Esta tendencia está en línea con la reducción de emisiones desde el año 2005, cuando se implantó el mercado de derechos de emisión. Desde entonces, las emisiones de la generación eléctrica se han reducido casi un 50% en España.

Según Lasheras, “estamos en los comienzos de un nuevo ciclo inversor profundo. En España, la relevancia de este esfuerzo inversor es manifiesta, si consideramos que refuerza lo hecho en los últimos 20 años, en los que el apoyo a las renovables desde la tarifa eléctrica ha sido de unos 69.000 M€.

Por otro lado, Lasheras recuerda que “en 2019, el esfuerzo inversor en renovables que comenzó a intensificarse en 2018 se ha producido, sobre todo, en instalaciones eólicas y fotovoltaicas sin retribución específica, con 6,4 GW de nueva potencia instalada, aunque todavía por debajo de los 8 GW previstos”.

El informe también recoge los datos económicos relativos a la actividad eléctrica, que arrojan unos costes a la baja respecto al año anterior.
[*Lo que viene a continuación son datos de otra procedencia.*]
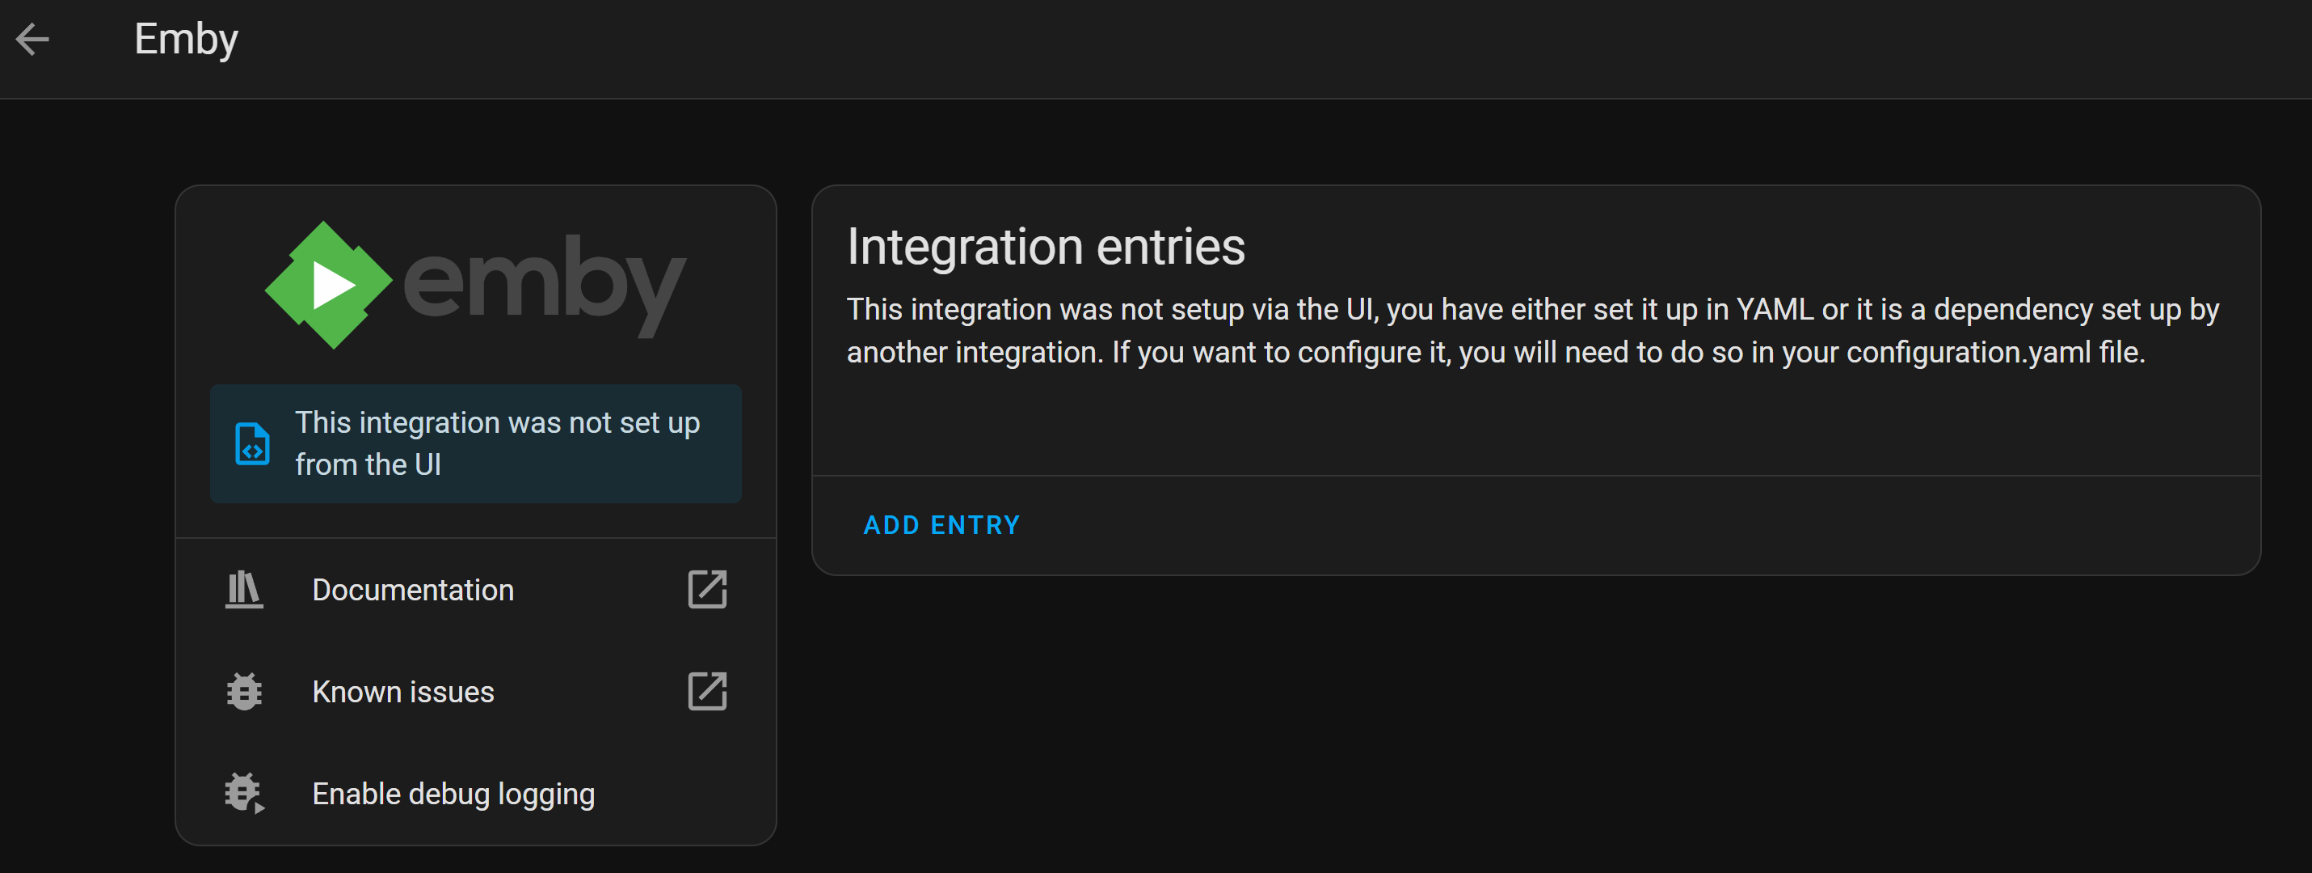
Task: Click the word 'YAML' in the description
Action: [x=1774, y=310]
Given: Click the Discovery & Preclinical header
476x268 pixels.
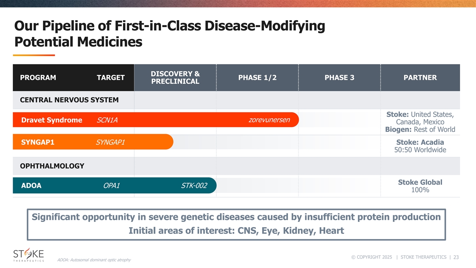Looking at the screenshot, I should click(x=175, y=78).
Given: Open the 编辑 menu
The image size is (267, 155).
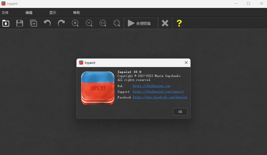Looking at the screenshot, I should point(29,13).
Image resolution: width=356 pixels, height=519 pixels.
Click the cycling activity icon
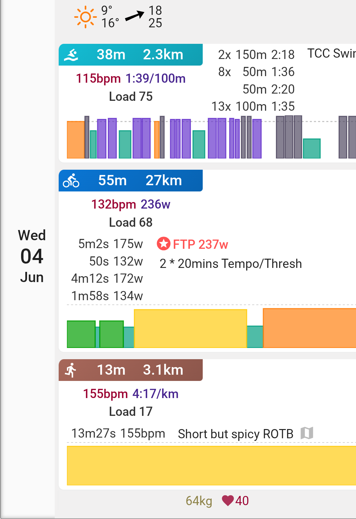coord(71,181)
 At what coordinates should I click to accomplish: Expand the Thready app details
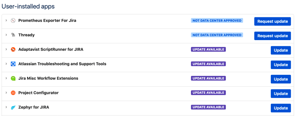(x=6, y=35)
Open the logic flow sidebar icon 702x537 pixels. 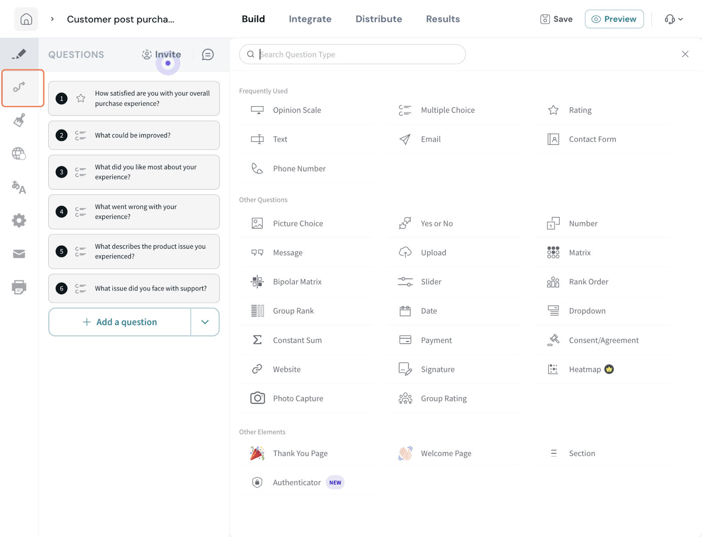[x=19, y=87]
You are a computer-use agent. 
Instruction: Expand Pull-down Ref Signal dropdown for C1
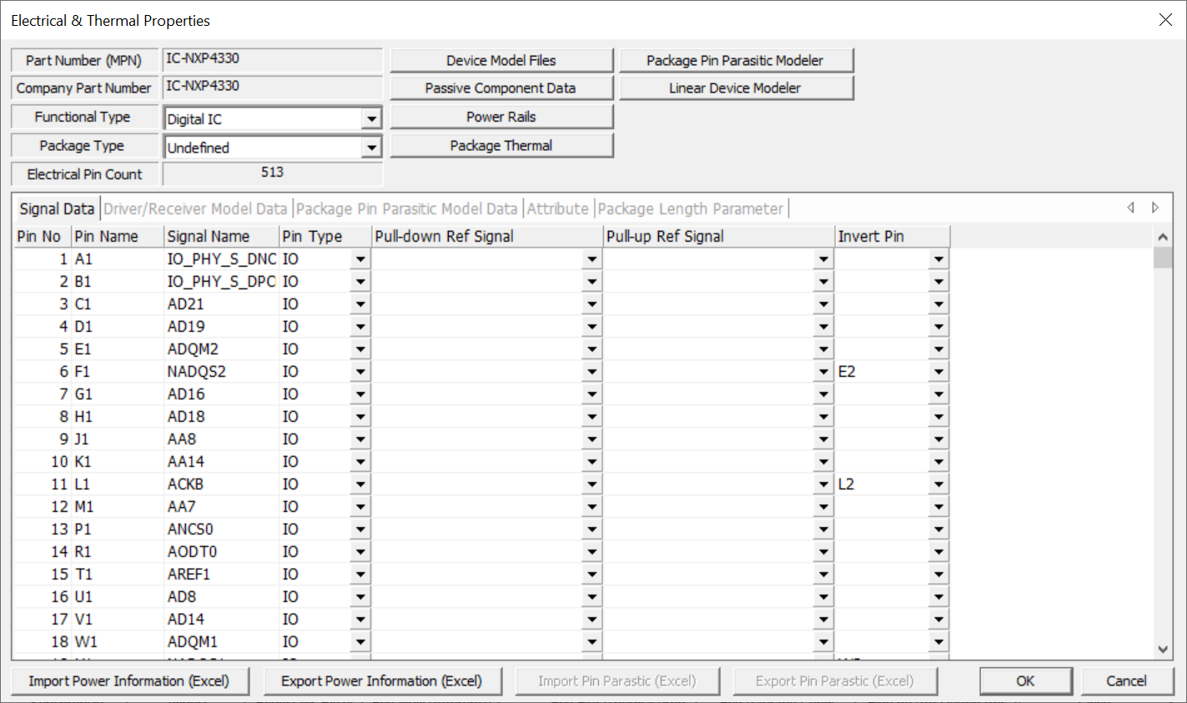tap(591, 304)
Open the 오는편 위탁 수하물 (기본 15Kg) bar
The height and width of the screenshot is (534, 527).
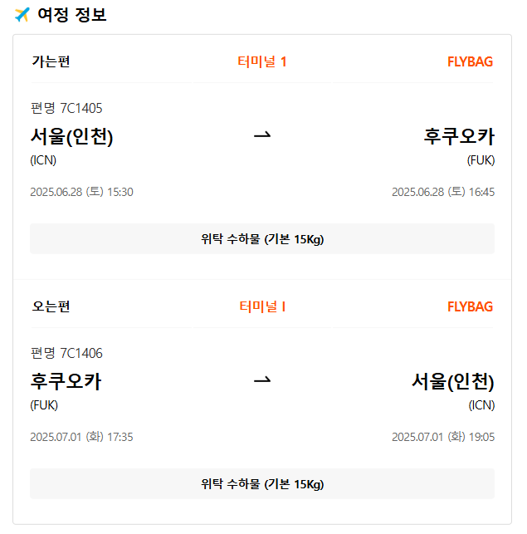point(262,484)
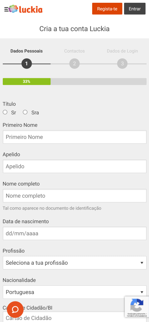The image size is (149, 322).
Task: Switch to the Dados de Login tab
Action: (x=122, y=51)
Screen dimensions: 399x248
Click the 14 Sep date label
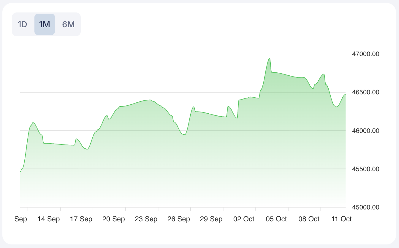click(x=49, y=219)

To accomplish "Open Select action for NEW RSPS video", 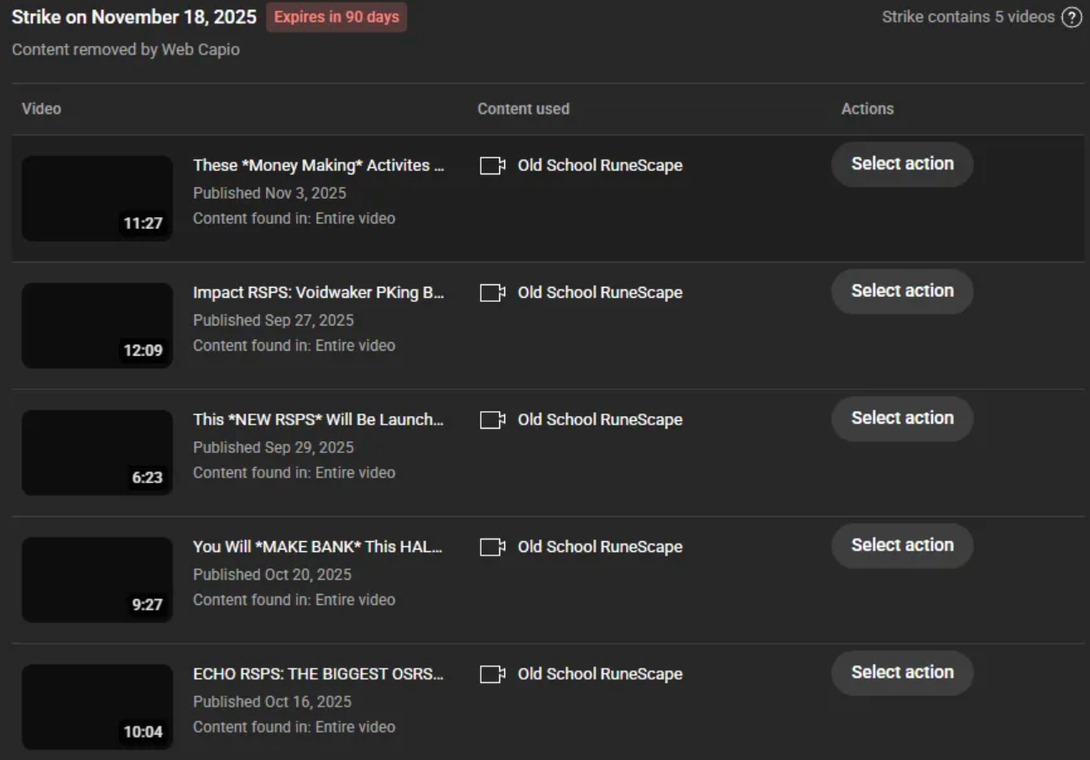I will click(902, 419).
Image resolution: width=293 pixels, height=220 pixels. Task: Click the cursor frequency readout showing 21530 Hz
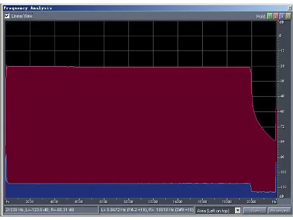[x=51, y=210]
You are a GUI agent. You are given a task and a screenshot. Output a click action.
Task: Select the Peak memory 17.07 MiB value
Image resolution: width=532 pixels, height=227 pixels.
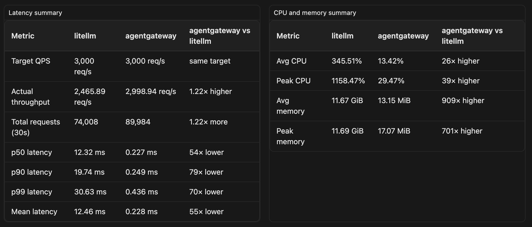(x=394, y=131)
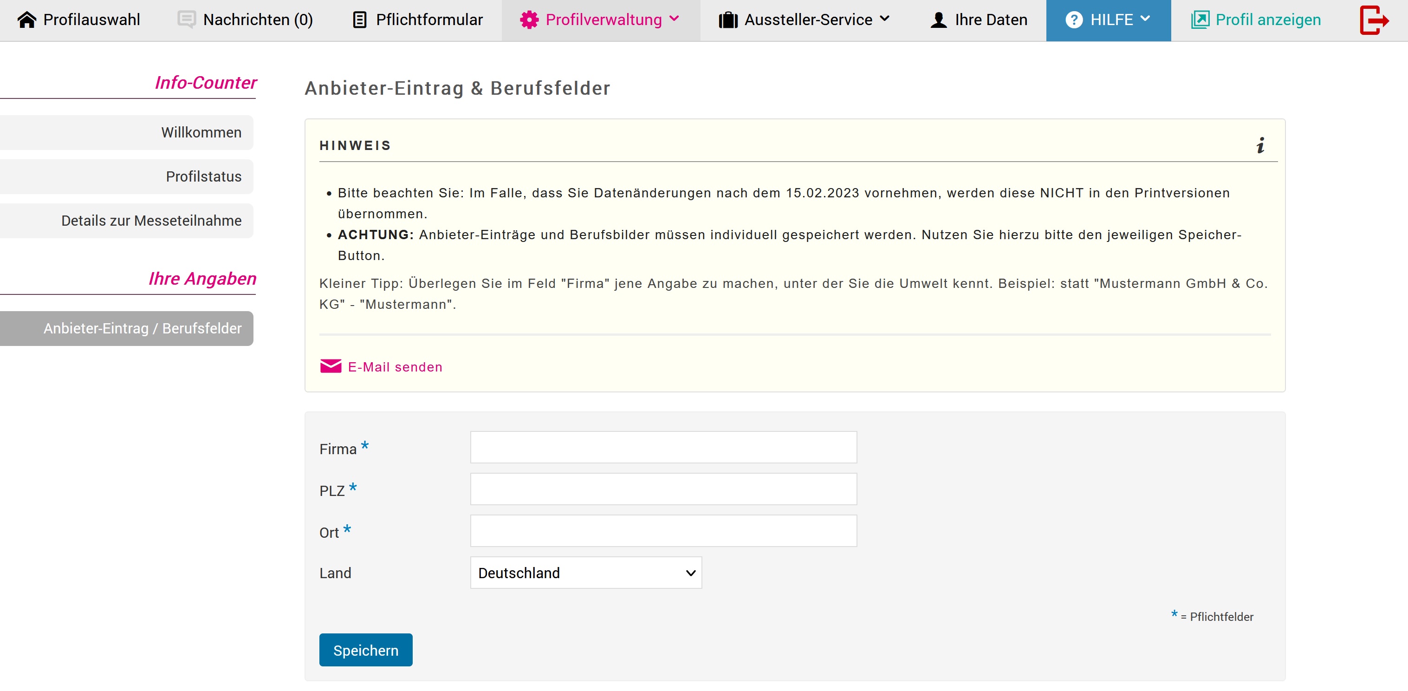Open the Land dropdown showing Deutschland
Viewport: 1408px width, 691px height.
(585, 573)
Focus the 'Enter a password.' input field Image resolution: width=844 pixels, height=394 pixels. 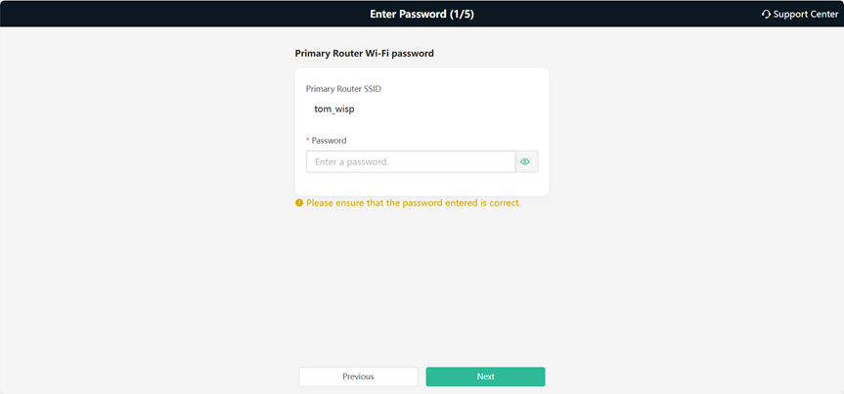411,161
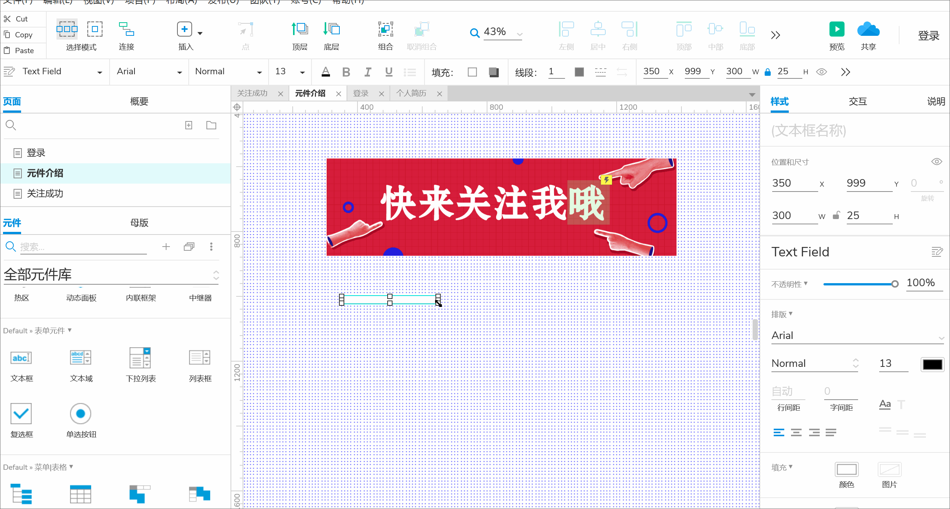Click the cloud Share icon
Image resolution: width=950 pixels, height=509 pixels.
868,30
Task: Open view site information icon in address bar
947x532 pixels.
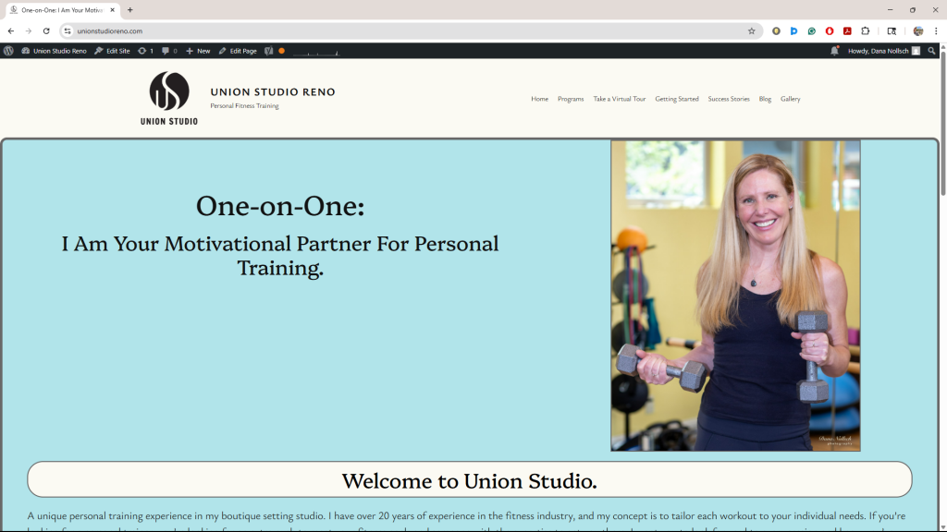Action: point(68,30)

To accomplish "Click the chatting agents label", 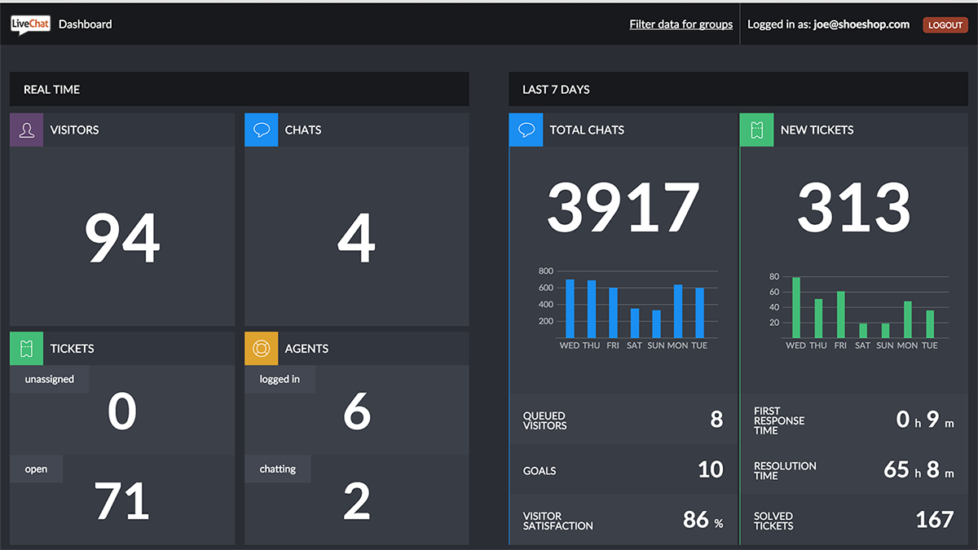I will tap(278, 469).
La energía se redujo un 17%, en línea con los mercados mayoristas, y el coste unitario medio disminuyó y fue el más bajo de los últimos cinco años.

El comportamiento de los costes estuvo en consonancia con los precios de la energía para el consumidor. Para el mercado residencial, tanto con impuestos como sin impuestos, las estadísticas de Eurostat para un consumidor tipo indican unos precios menores que en 2018 y ligeramente por encima de la media europea. Y en el segmento industrial, los precios se situaron ligeramente por debajo de la media europea, con una caída también respecto a los del año anterior.

Por su parte, la demanda nacional de electricidad se redujo en un 1,5%, “contrastando con las previsiones de REE y la CNMC, que apuntaban a unas reducciones de 0,3% y 0,4% respectivamente”, explica Lasheras.